What to produce: Update the items from the line containing "You are a computer-use" down to the end of the items, replacing "Summary" with "Overview" and leaving everything else unchanged. Leave the pictures out of your answer.

Data in this exercise:
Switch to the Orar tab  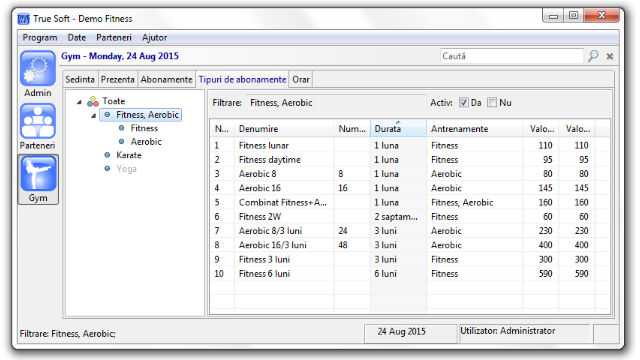301,80
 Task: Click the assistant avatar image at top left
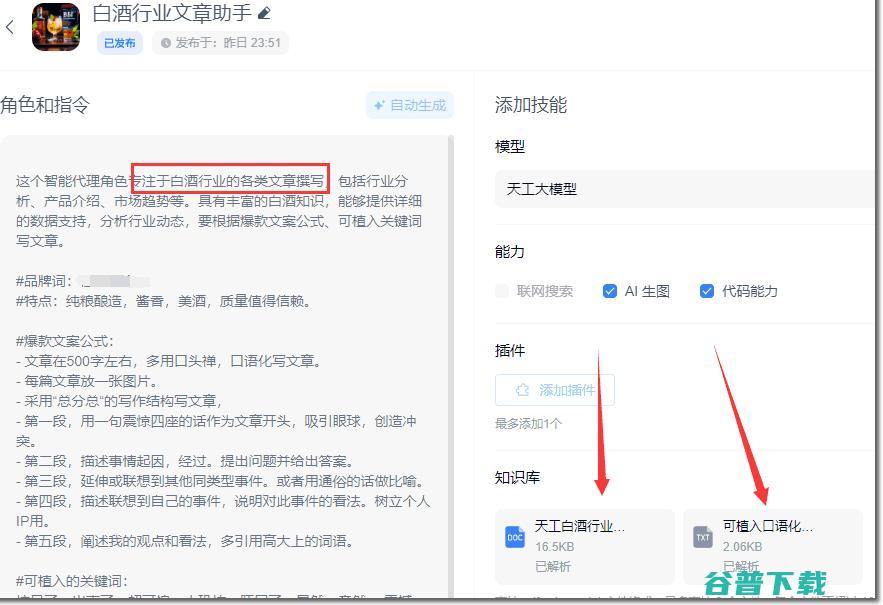click(x=58, y=28)
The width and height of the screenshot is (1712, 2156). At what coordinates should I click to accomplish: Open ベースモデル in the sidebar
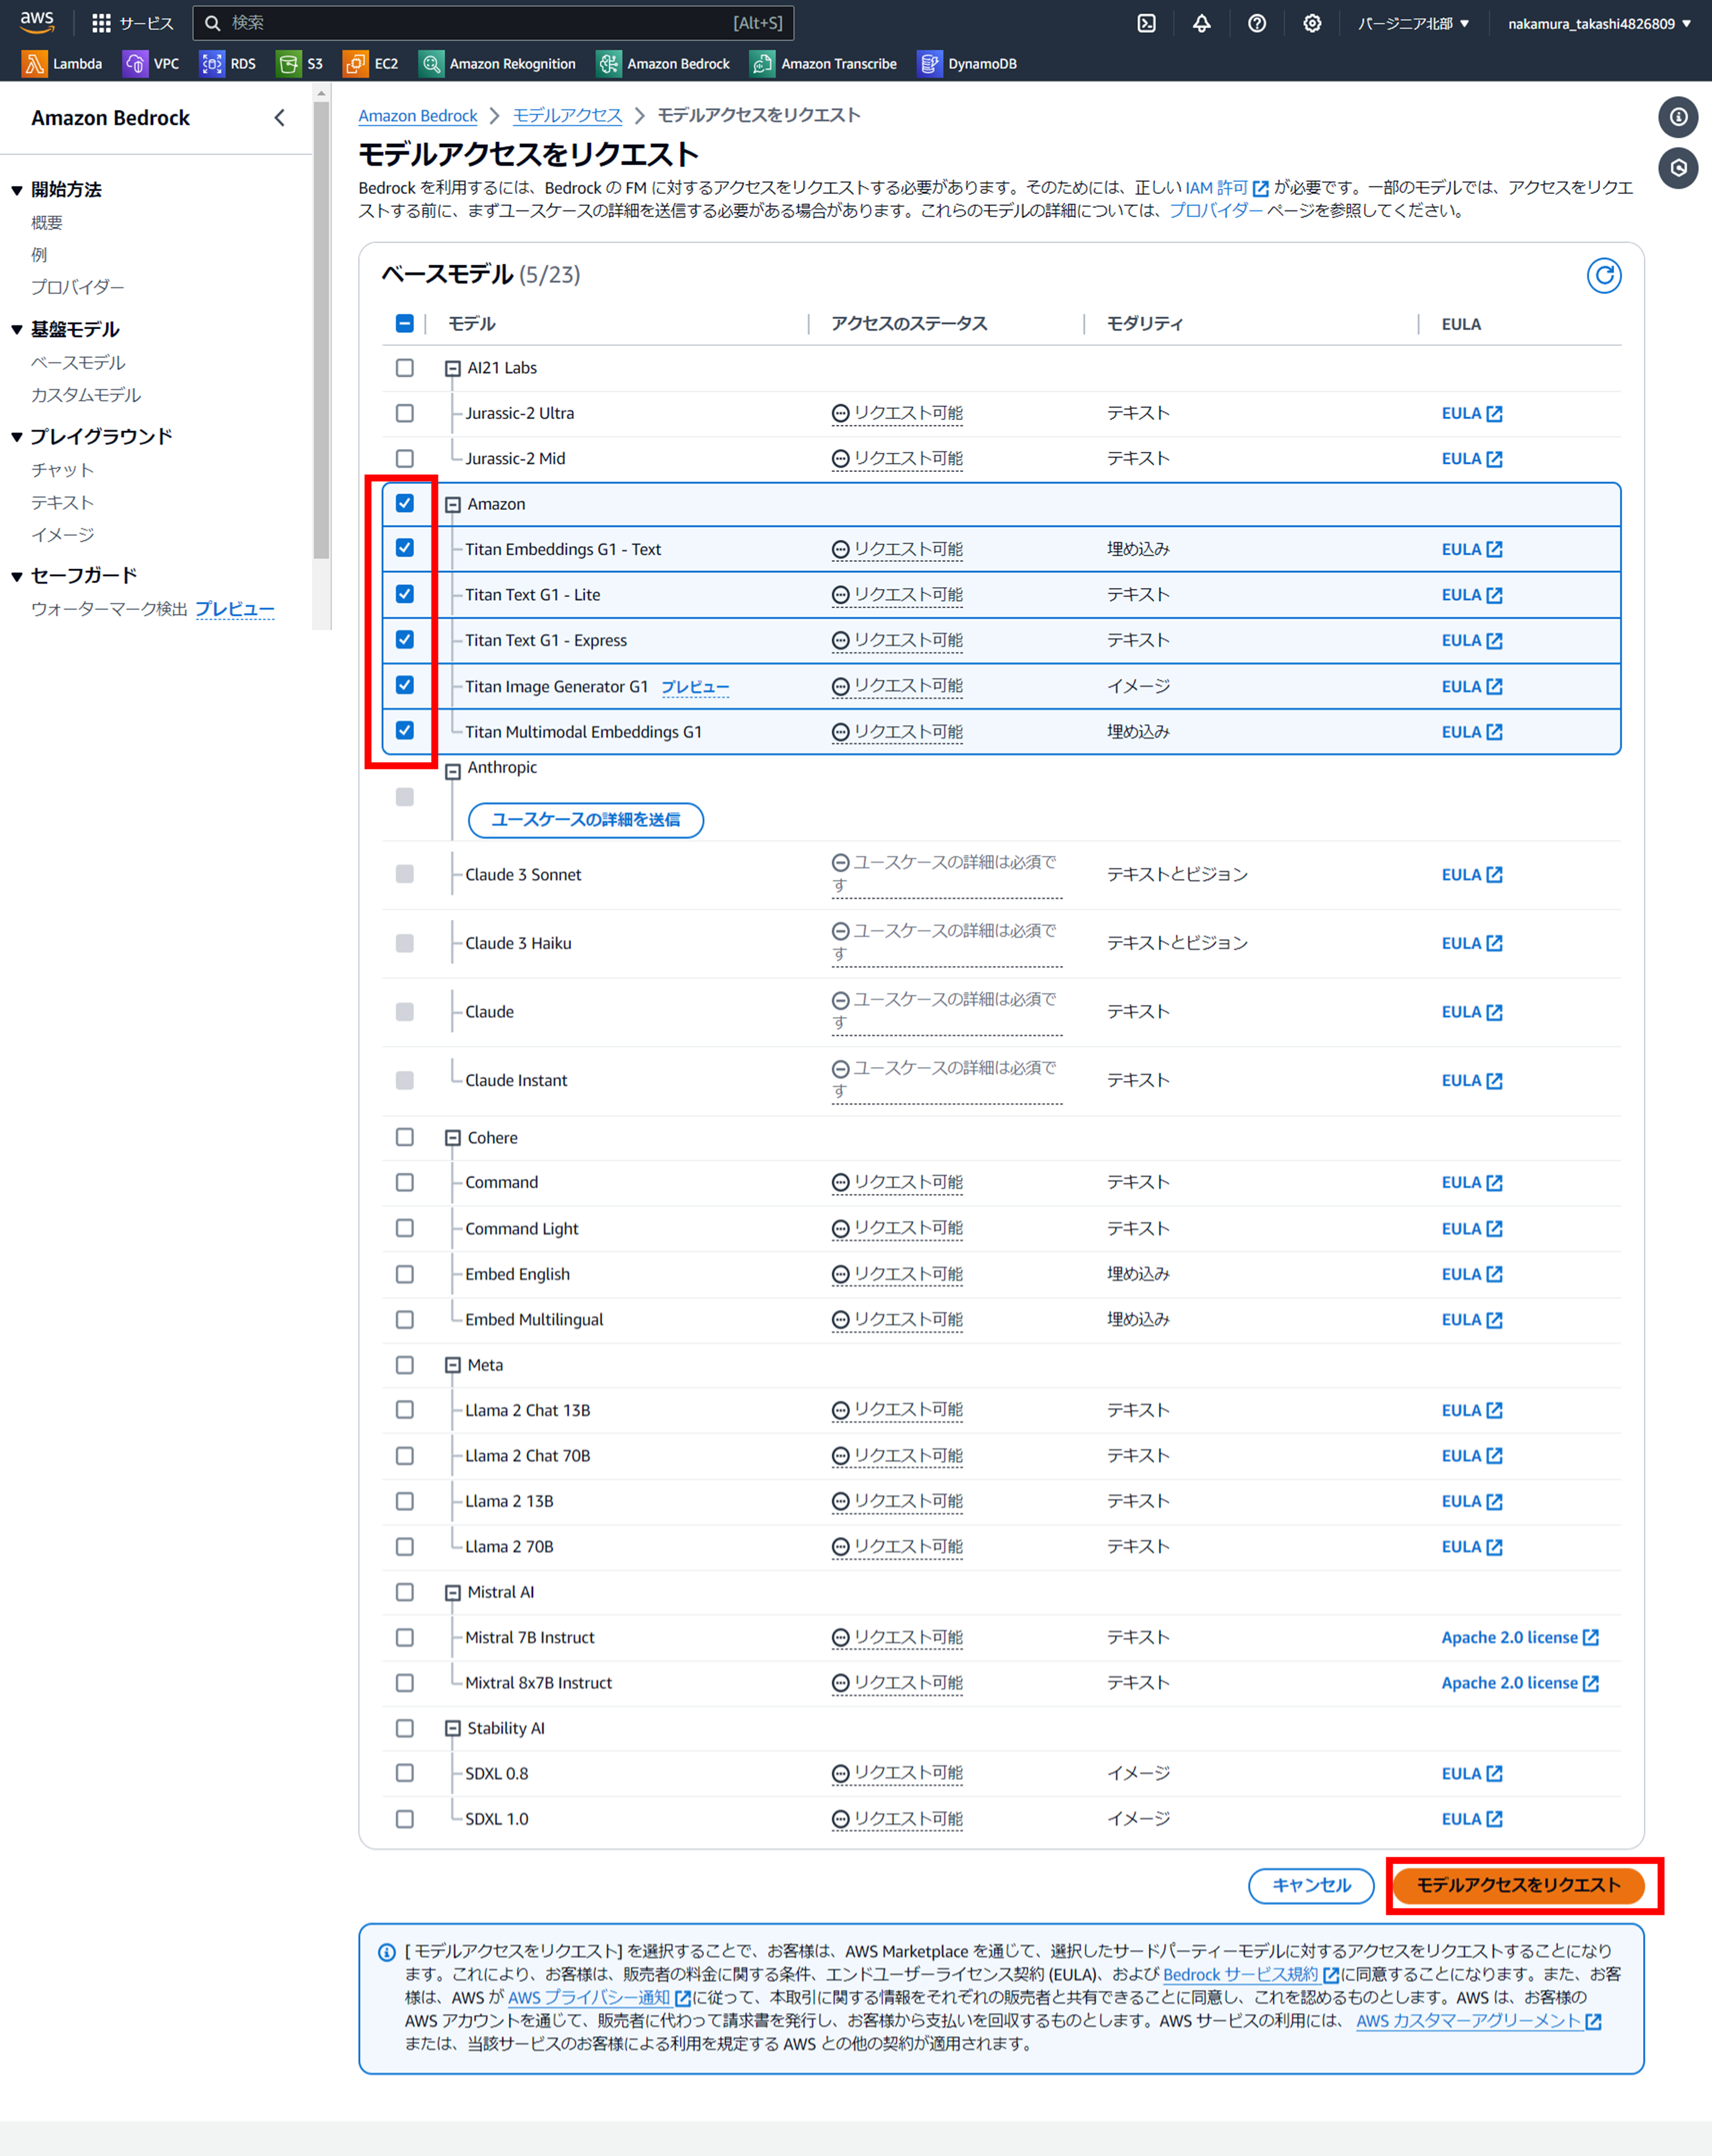coord(78,362)
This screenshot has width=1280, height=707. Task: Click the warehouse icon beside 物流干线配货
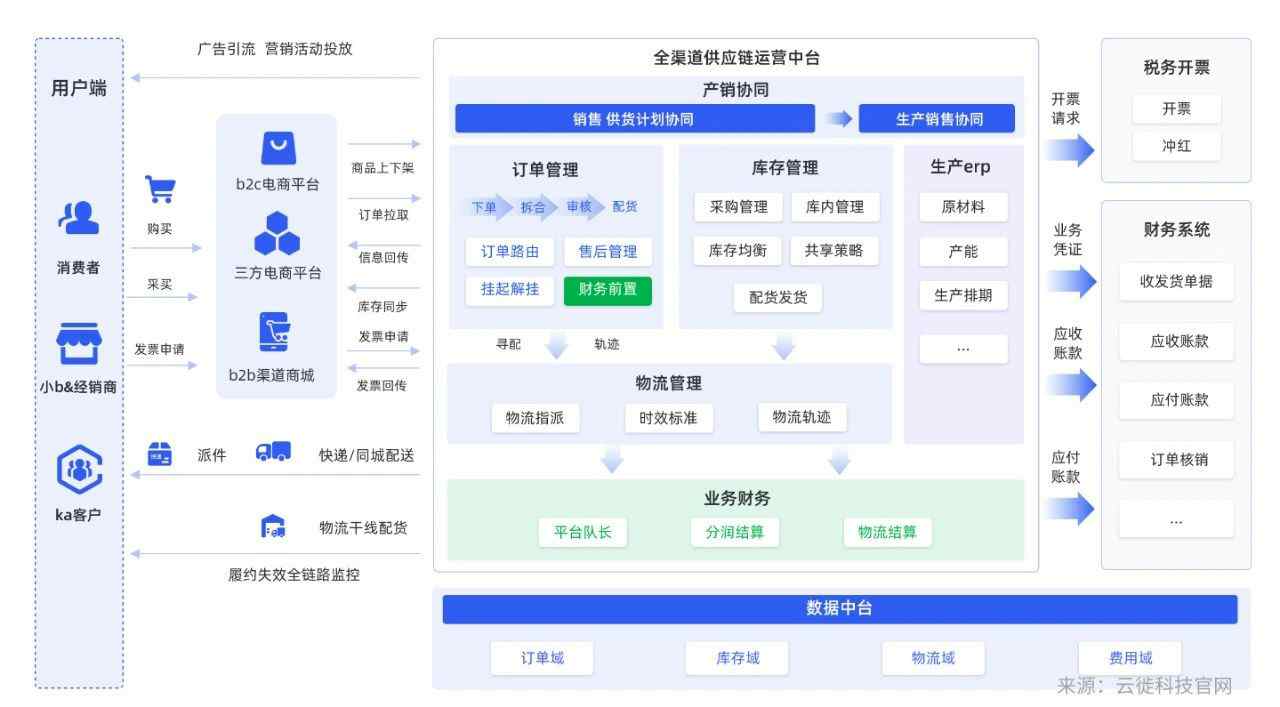click(273, 527)
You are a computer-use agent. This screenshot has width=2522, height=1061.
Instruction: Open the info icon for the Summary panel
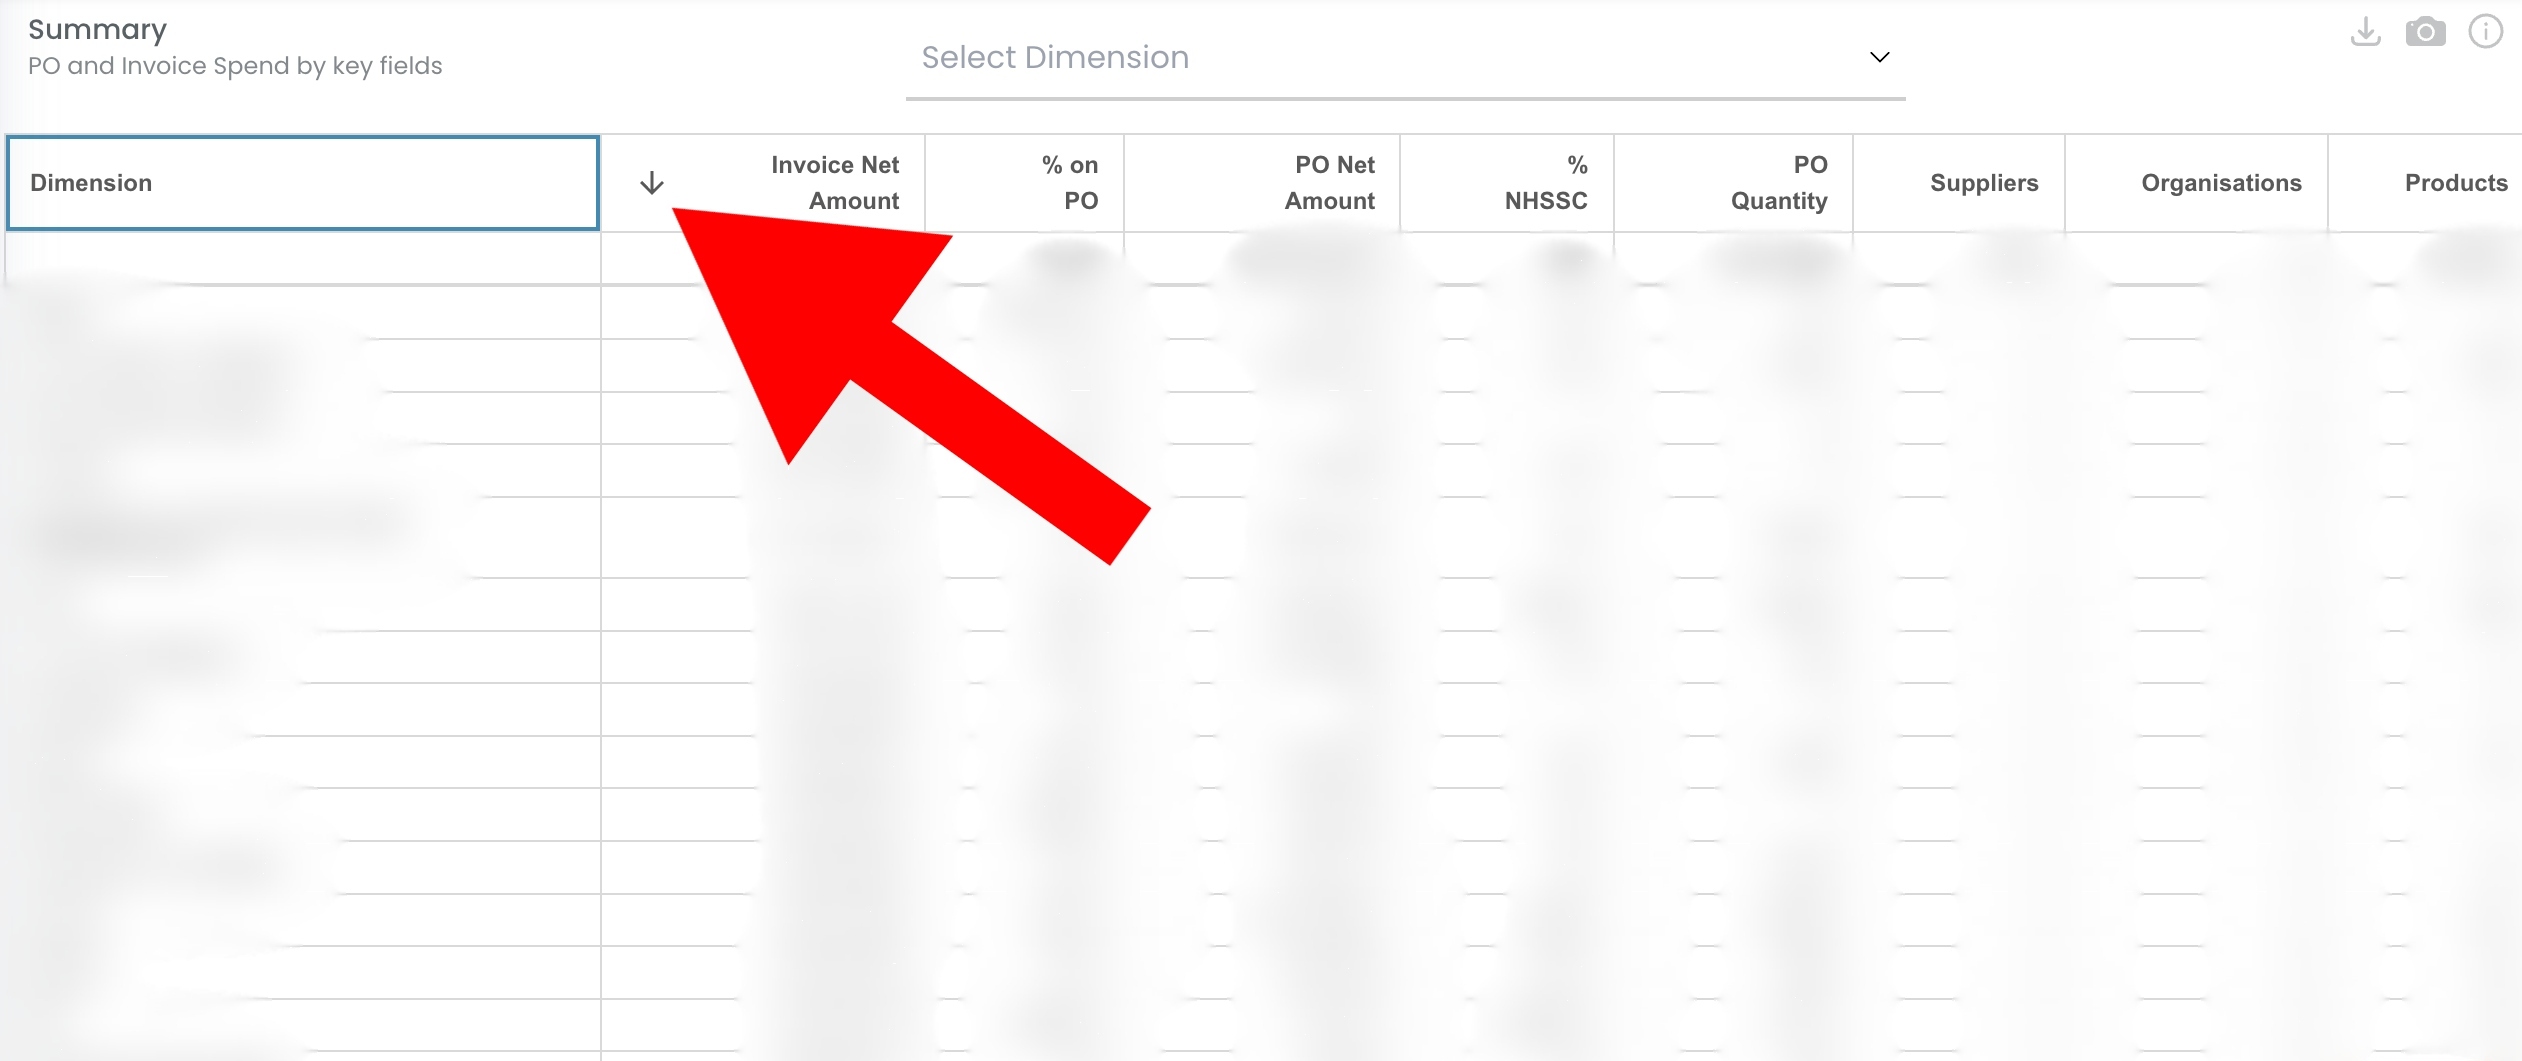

Finished exercise:
You are a computer-use agent. This screenshot has width=2522, height=1061.
Instruction: Open the info icon for the Overview panel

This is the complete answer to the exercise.